- **Exercise description**
In the listing below, locate the line that contains "Given: Click the chevron next to Fast" and the line that contains "This screenshot has width=293, height=273.". Restate word for word those two lines and every line between them, and nothing else.
= = = = =
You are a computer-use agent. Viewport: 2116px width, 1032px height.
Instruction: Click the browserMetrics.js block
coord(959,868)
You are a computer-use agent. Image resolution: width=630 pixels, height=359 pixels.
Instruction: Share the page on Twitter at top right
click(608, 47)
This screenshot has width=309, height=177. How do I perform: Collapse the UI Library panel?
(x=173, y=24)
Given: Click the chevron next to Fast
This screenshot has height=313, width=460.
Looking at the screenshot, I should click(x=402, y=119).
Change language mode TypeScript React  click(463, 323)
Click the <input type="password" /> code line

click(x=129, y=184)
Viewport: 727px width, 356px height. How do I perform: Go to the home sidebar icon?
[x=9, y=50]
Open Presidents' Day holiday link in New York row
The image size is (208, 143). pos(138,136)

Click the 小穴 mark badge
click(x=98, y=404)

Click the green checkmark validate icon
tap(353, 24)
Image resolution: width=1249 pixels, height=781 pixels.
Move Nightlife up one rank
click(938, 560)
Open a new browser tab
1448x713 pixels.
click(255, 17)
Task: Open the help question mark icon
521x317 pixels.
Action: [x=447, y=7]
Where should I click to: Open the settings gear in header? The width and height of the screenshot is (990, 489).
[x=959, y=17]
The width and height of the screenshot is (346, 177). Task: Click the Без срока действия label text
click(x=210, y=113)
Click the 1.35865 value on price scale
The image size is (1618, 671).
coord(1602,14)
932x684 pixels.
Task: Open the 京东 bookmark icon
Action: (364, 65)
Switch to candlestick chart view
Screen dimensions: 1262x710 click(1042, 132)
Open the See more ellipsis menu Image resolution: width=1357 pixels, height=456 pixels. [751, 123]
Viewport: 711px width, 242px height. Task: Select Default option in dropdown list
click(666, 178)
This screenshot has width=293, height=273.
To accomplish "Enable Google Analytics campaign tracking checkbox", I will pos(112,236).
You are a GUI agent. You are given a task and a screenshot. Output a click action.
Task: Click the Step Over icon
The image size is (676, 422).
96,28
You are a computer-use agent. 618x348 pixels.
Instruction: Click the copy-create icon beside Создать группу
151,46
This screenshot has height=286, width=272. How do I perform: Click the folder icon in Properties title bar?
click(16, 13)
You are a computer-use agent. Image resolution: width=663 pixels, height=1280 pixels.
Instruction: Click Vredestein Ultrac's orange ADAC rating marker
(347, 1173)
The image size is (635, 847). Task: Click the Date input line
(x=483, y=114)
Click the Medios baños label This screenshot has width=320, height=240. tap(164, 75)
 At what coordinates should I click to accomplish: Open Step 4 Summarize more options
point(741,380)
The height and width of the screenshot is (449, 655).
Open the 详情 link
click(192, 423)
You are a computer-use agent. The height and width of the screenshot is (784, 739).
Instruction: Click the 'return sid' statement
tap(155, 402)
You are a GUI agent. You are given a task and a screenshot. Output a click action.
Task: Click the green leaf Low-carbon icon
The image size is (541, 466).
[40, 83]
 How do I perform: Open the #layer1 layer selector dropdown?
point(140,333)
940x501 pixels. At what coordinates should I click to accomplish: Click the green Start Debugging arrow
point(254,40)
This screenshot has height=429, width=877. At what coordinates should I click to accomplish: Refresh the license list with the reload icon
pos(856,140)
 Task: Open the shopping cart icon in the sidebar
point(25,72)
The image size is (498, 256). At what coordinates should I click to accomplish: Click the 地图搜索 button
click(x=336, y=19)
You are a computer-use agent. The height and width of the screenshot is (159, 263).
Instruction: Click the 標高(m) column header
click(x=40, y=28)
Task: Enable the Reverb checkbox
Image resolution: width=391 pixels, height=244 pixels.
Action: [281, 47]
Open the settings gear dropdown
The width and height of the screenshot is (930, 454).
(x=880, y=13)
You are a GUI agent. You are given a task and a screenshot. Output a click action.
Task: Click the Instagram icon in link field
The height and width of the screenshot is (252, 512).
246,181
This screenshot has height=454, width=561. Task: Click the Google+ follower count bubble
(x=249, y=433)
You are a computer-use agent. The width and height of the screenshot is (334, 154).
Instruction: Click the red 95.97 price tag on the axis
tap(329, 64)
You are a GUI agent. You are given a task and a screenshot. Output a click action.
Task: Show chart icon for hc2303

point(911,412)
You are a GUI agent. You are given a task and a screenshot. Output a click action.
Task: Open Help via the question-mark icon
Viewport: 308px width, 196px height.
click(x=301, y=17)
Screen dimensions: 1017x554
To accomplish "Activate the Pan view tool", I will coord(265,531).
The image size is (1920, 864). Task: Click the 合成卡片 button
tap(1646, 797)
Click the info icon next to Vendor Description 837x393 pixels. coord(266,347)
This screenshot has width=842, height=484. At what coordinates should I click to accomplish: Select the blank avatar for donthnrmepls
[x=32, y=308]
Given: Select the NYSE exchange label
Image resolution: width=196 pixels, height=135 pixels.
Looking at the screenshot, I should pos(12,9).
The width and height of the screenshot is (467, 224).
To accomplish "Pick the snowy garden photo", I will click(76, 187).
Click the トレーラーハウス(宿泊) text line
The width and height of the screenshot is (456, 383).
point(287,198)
= = = = =
- **Your response**
Given: Click the chevron next to Fast
This screenshot has height=313, width=460.
Looking at the screenshot, I should click(x=402, y=119).
Change language mode TypeScript React  click(463, 323)
Click the <input type="password" /> code line

click(x=129, y=184)
Viewport: 727px width, 356px height. How do I perform: Go to the home sidebar icon?
[x=9, y=50]
Open Presidents' Day holiday link in New York row
The image size is (208, 143). pos(138,136)

Click the 小穴 mark badge
click(x=98, y=404)

Click the green checkmark validate icon
tap(353, 24)
Image resolution: width=1249 pixels, height=781 pixels.
Move Nightlife up one rank
click(938, 560)
Open a new browser tab
1448x713 pixels.
click(255, 17)
Task: Open the help question mark icon
521x317 pixels.
Action: [x=447, y=7]
Where should I click to: Open the settings gear in header? The width and height of the screenshot is (990, 489).
[x=959, y=17]
The width and height of the screenshot is (346, 177). Task: Click the Без срока действия label text
click(x=210, y=113)
Click the 1.35865 value on price scale
The image size is (1618, 671).
coord(1602,14)
932x684 pixels.
Task: Open the 京东 bookmark icon
Action: (364, 65)
Switch to candlestick chart view
Screen dimensions: 1262x710 click(1042, 132)
Open the See more ellipsis menu Image resolution: width=1357 pixels, height=456 pixels. [751, 123]
Viewport: 711px width, 242px height. Task: Select Default option in dropdown list
click(666, 178)
This screenshot has width=293, height=273.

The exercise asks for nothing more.